Has anyone else here read the British medieval historian Michael Hicks's latest effort, a biography of Richard III's queen entitled Anne Neville: Queen to Richard III? Hicks is one of the leading scholarly experts on Richard III and perhaps the major debunker of Ricardian revisionism. He argues that the letter from Elizabeth of York that Buck saw was genuine, in no small part because it ties in with the evidence supplied by the Crowland chronicler, who reported (at the time) that the rumors of Richard III's marriage to his niece Elizabeth were so rampant in early 1485 that King Richard actually had to make a public denial of them. According to Hicks, "Crowland...reveals, at first hand, that in spite of Richard's repeated denials, he himself believed that Richard did indeed intend to marry Elizabeth of York, and that he, Crowland, personally disbelieved that part of the king's denial" (196). Furthermore, Crowland testifies that Richard's most intimate councilors knew of his plan and also disapproved of it.

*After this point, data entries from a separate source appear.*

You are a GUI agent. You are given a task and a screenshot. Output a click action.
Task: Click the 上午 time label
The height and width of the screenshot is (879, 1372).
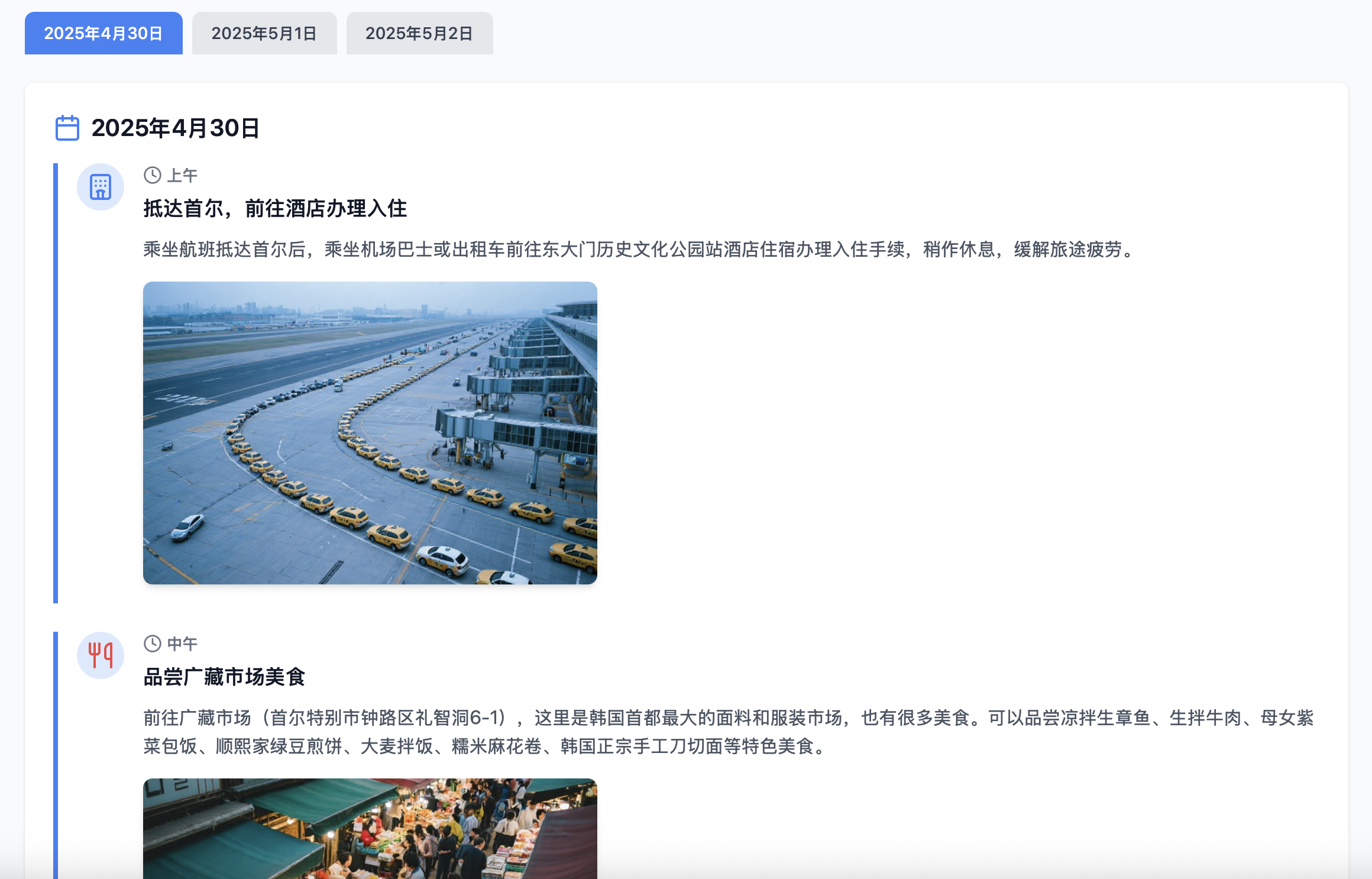pyautogui.click(x=182, y=175)
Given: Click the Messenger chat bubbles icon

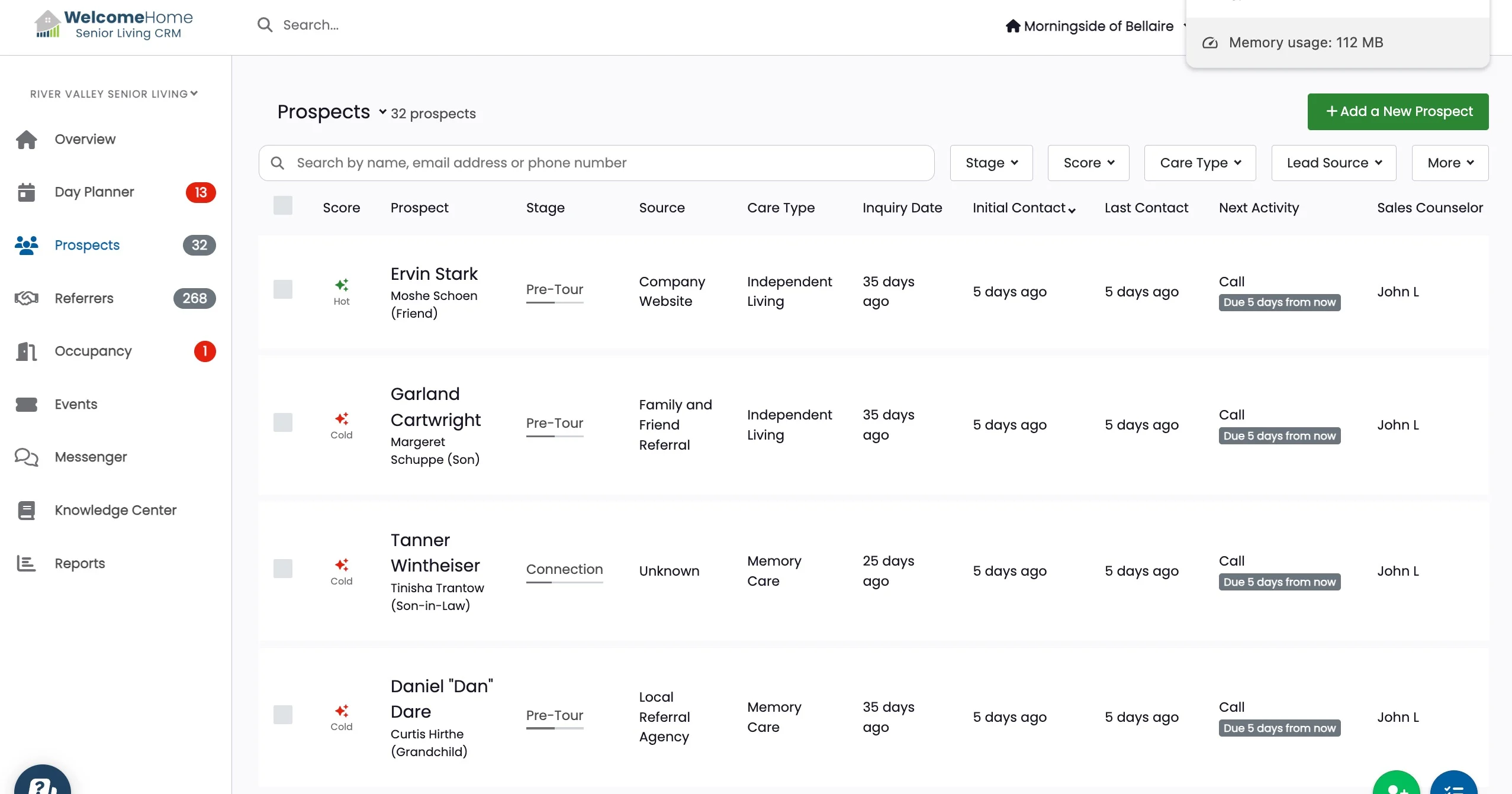Looking at the screenshot, I should (x=26, y=457).
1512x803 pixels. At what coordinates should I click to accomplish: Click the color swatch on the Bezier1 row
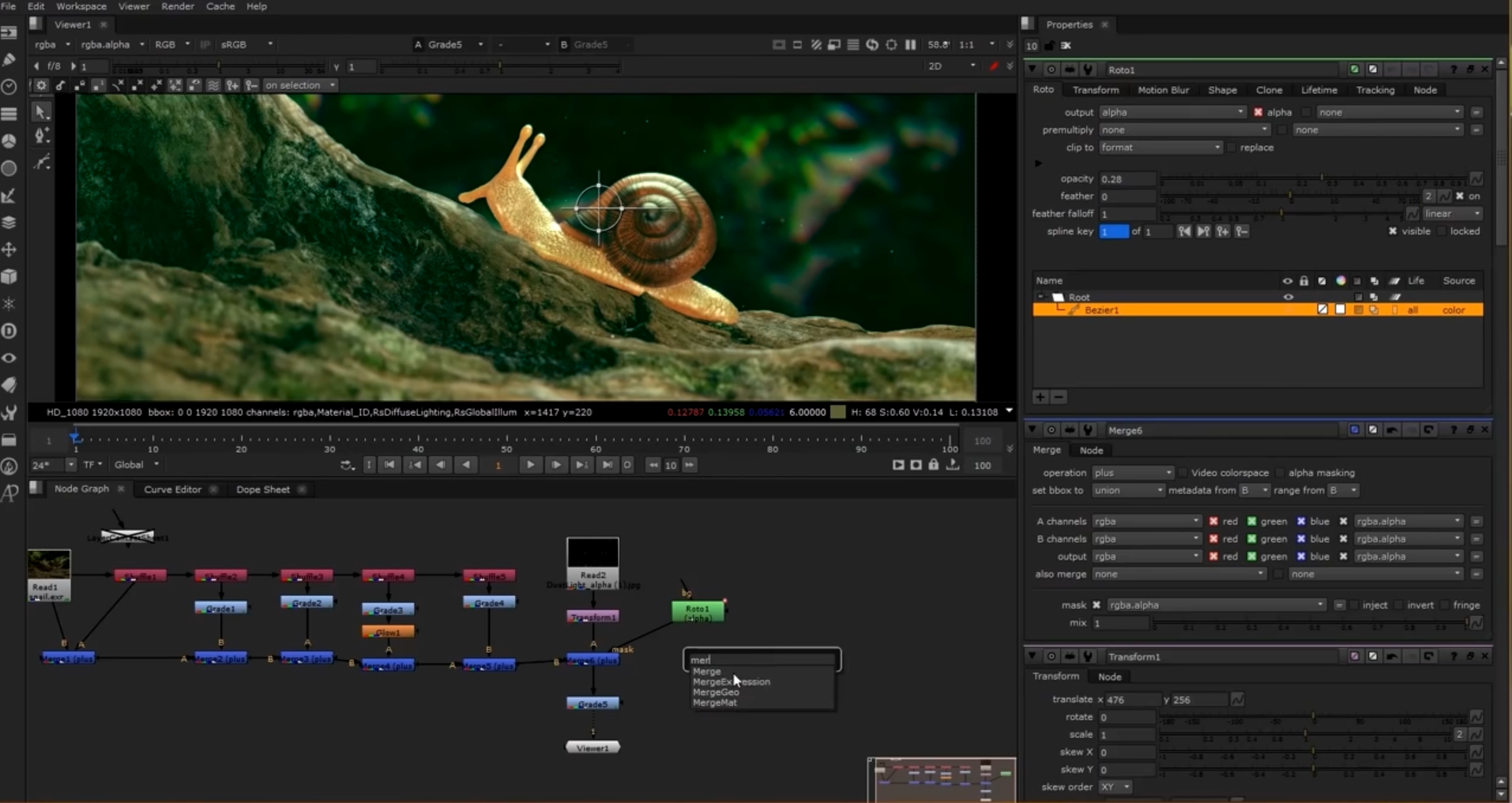pyautogui.click(x=1341, y=310)
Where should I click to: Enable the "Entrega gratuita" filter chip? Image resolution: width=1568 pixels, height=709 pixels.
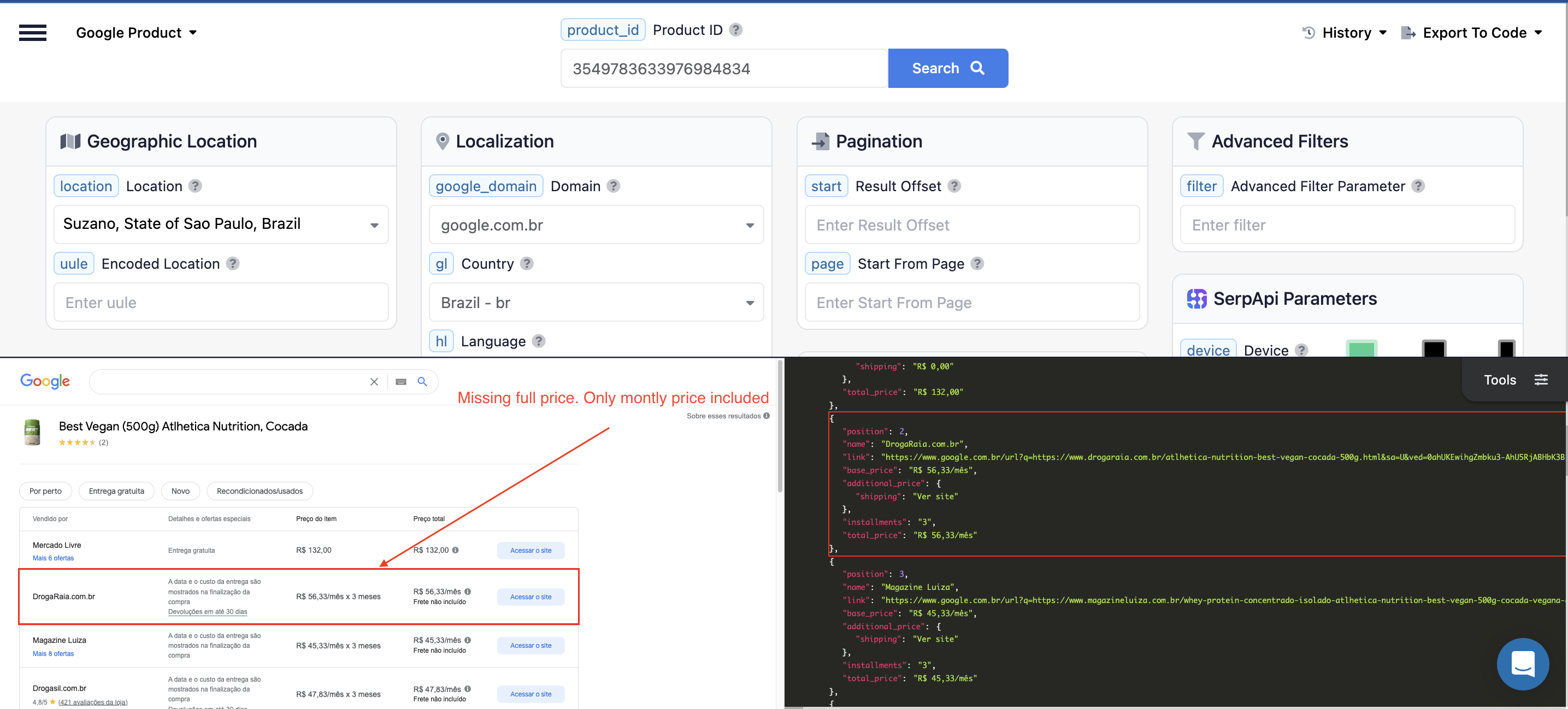pyautogui.click(x=116, y=491)
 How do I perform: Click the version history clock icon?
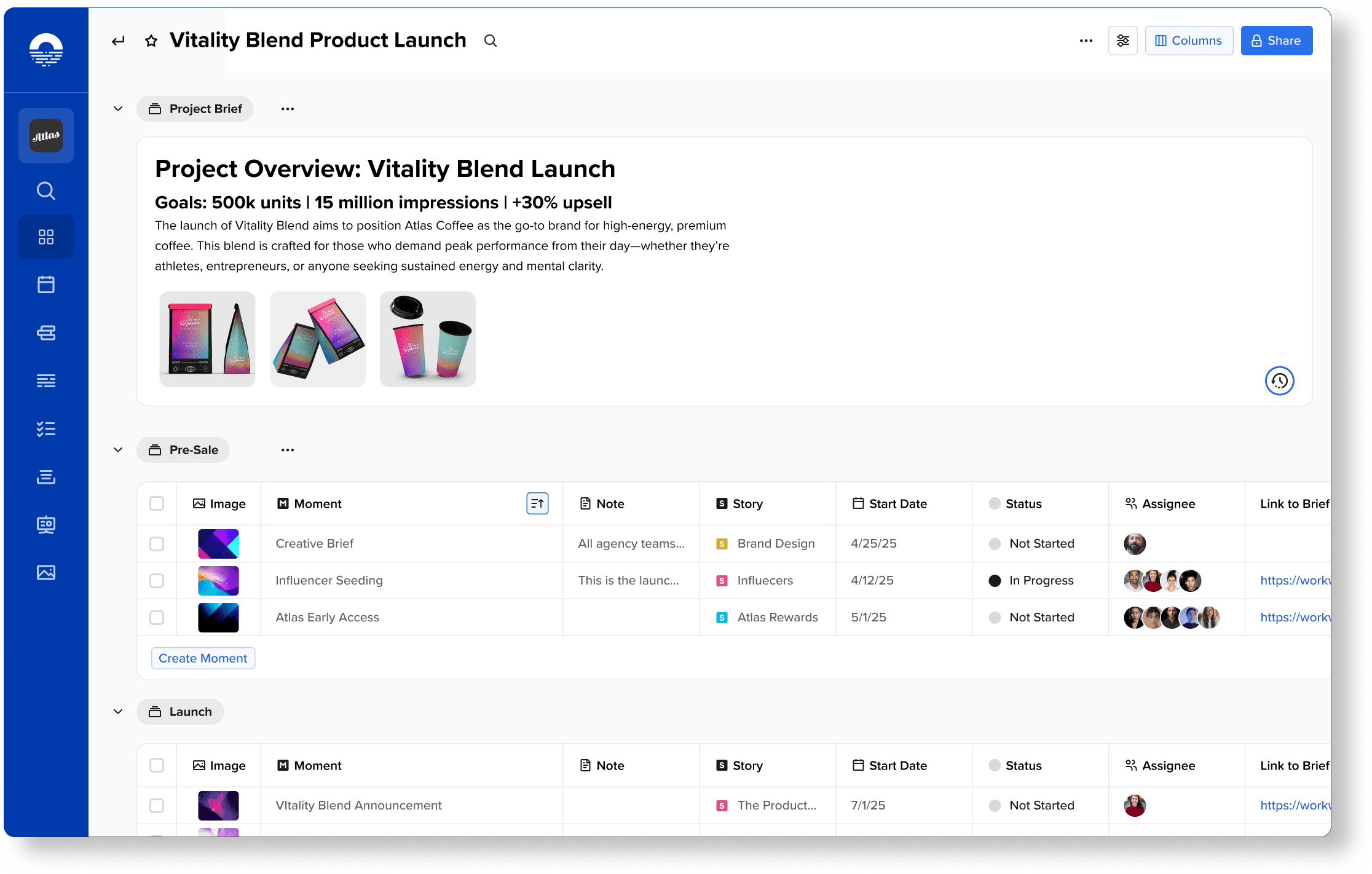pos(1279,381)
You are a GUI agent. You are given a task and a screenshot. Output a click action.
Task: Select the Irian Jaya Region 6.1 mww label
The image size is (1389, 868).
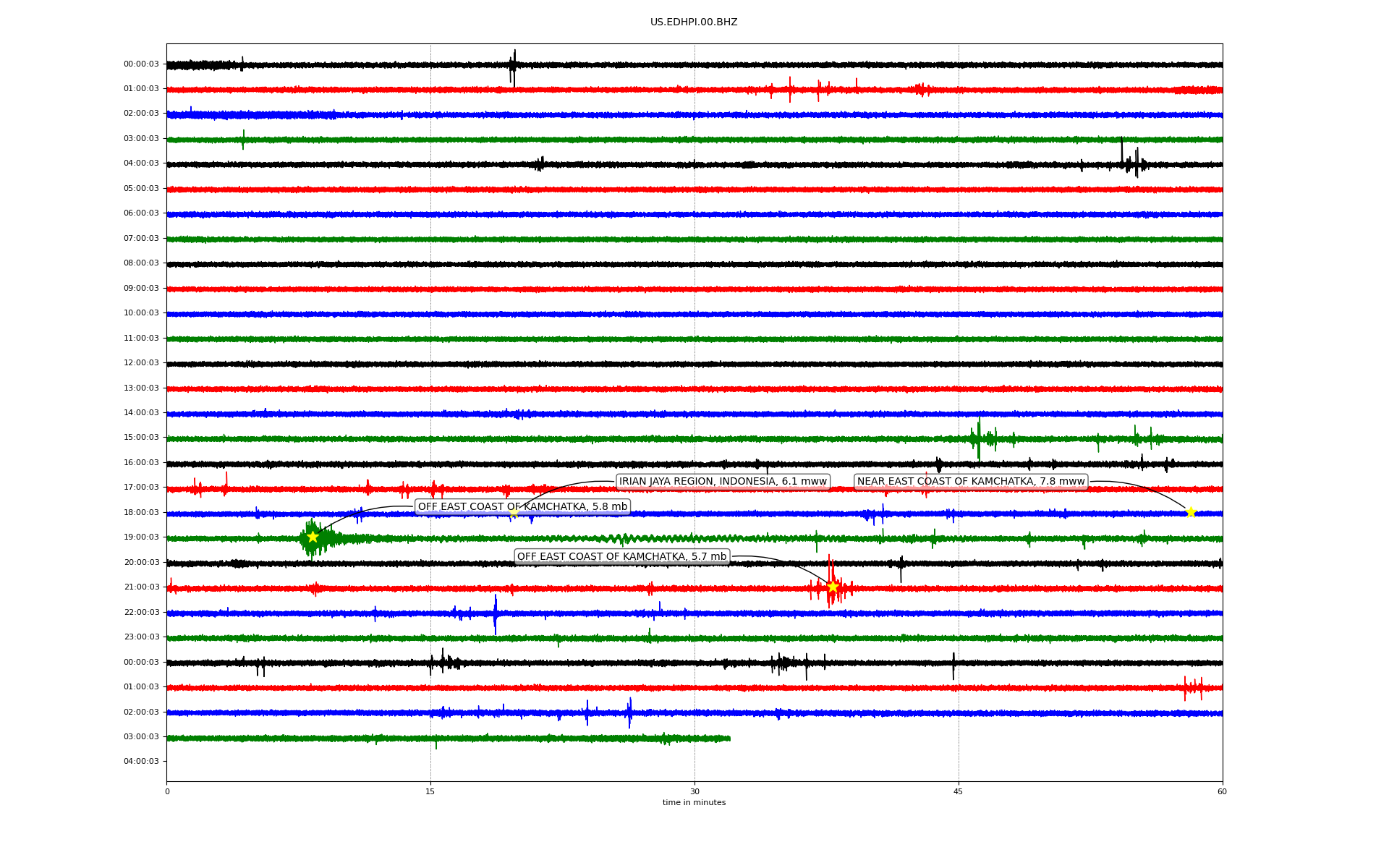point(723,482)
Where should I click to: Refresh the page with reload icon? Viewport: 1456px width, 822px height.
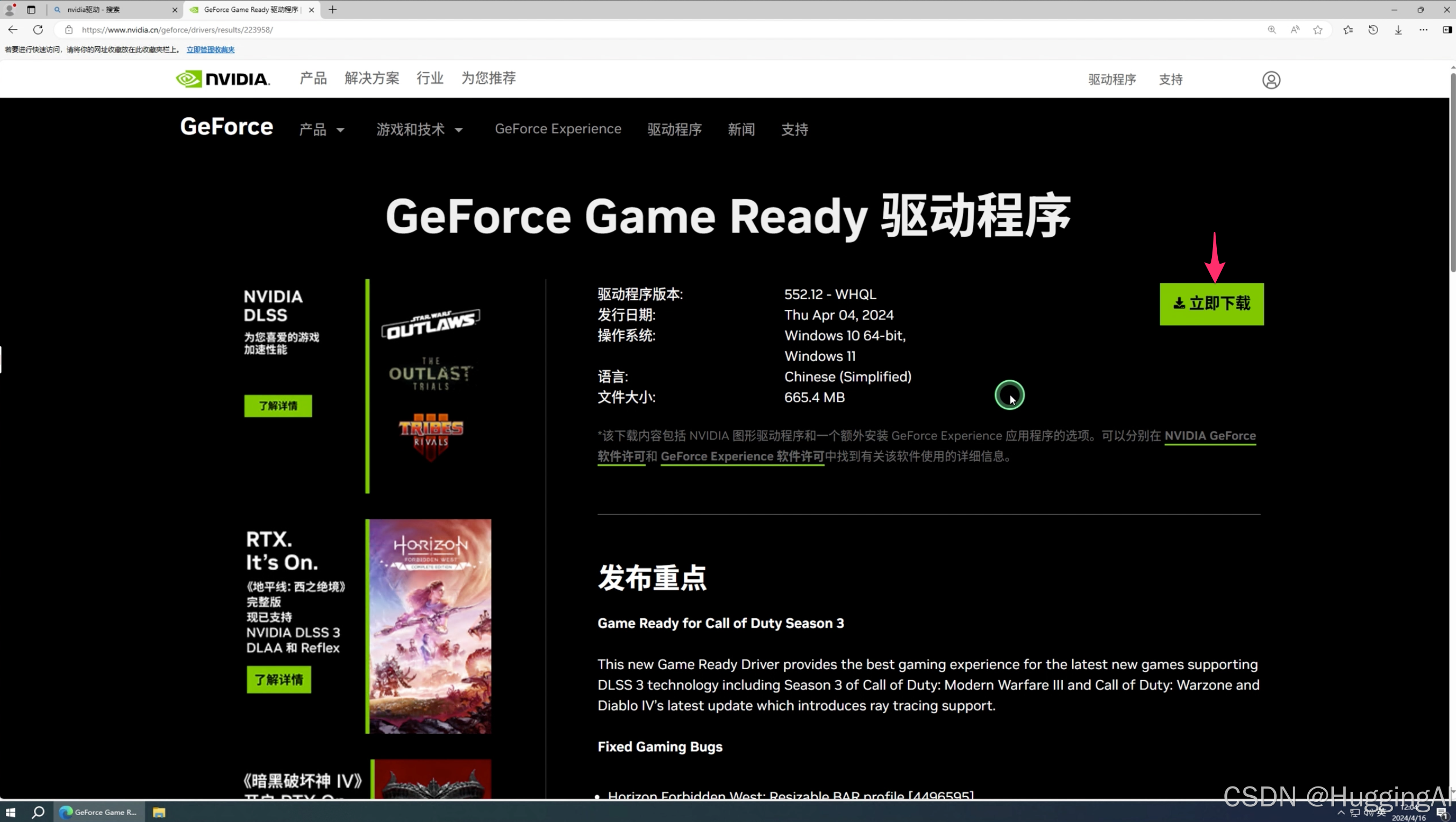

Another interesting point, which Hicks makes and which needs to be reiterated:
Richard, Duke of Gloucester, the future Richard III, in marrying Anne Neville, was committing incest in the first degree because his brother the Duke of Clarence had already married Anne's sister, Isabel. Normally, under such circumstances, a member of a royal family would apply for a papal dispensation to do away with any familial impediments to such a politically advantageous marriage. Richard did indeed apply for a papal dispensation, but surprisingly, not one that covered this degree of relationship. Hicks asks, why was this? A brother(in-law) marriage to a sister(in-law) was regarded with a great deal of disapproval, even disgust, in fifteenth-century Western Europe. It was sinful and forbidden by God. Did Richard not seek a papal dispensation for this degree of relationship because he was already planning to divorce Anne at some point in the future, when she was no longer politically significant? Was he reluctant to wait for such a dispensation to come through, fearing that his political advantage in marrying her at the time would be lost? At any rate, the very fact that Richard and Anne never applied for, much less received, a papal dispensation for their close familial relationship meant that their marriage was never valid in the eyes of the Catholic Church. Richard could have legally divorced Anne at any time.
Which means that Richard's denunciation of his brother Edward IV's marriage to Elizabeth Woodville, and his labeling of their children as "bastards," rings more than hollow, it rings all together false. It was Richard who had actually contracted an illegal marriage and produced illegitimate offspring (Prince Edward of Middleham). Now if that's not the pot calling the kettle black... Richard III really is the poster prince of moral hypocrisy.